- **Data for processing**:
============
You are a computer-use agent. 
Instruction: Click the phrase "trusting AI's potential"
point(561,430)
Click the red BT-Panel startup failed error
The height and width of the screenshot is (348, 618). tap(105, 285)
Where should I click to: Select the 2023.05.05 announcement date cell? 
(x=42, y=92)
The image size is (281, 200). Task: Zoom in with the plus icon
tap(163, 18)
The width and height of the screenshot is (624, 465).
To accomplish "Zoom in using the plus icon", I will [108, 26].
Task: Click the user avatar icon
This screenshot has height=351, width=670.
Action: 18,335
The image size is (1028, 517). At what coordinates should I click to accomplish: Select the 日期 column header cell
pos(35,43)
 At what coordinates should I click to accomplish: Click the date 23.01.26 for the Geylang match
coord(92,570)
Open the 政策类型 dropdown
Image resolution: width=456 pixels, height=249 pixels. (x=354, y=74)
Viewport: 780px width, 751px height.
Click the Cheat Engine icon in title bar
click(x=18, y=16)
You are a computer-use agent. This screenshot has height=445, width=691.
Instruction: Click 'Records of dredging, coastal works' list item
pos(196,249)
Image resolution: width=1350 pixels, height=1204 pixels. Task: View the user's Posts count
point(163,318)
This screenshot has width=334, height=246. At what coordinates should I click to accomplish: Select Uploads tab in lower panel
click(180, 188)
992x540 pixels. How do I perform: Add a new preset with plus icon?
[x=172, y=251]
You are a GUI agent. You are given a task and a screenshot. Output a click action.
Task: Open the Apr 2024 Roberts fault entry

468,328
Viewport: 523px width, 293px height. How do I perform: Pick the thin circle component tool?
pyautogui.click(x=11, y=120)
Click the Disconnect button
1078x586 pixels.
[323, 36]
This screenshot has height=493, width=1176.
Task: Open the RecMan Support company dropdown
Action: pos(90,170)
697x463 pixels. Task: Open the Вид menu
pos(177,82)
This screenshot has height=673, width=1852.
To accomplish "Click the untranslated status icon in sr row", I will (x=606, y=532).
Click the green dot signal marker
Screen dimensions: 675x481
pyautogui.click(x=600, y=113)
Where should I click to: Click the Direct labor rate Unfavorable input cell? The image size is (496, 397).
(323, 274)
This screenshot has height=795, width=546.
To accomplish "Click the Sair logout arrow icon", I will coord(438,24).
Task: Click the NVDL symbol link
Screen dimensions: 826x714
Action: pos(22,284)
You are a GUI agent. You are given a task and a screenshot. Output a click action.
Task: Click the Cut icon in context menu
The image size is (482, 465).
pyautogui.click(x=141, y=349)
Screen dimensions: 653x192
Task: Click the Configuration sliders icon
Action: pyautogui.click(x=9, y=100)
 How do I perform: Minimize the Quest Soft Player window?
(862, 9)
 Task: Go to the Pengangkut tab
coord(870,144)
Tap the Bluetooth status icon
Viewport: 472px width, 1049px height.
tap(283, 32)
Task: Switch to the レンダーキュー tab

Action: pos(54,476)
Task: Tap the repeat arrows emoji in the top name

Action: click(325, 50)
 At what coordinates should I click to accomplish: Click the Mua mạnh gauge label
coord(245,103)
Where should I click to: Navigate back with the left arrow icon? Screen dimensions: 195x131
============
- **Instructions for the task**:
Please convert the entries from the line with "This screenshot has height=795, width=546." to the line with "Action: pos(22,284)" into a two-column CSV with the headers instruction and response. Give one row per entry, put each field in double quotes, and replace every line break with a space.

- **The result**:
instruction,response
"This screenshot has height=795, width=546. To accomplish ""Click the Sair logout arrow icon"",","I will coord(438,24)."
"Task: Click the NVDL symbol link Screen dimensions: 826x714","Action: pos(22,284)"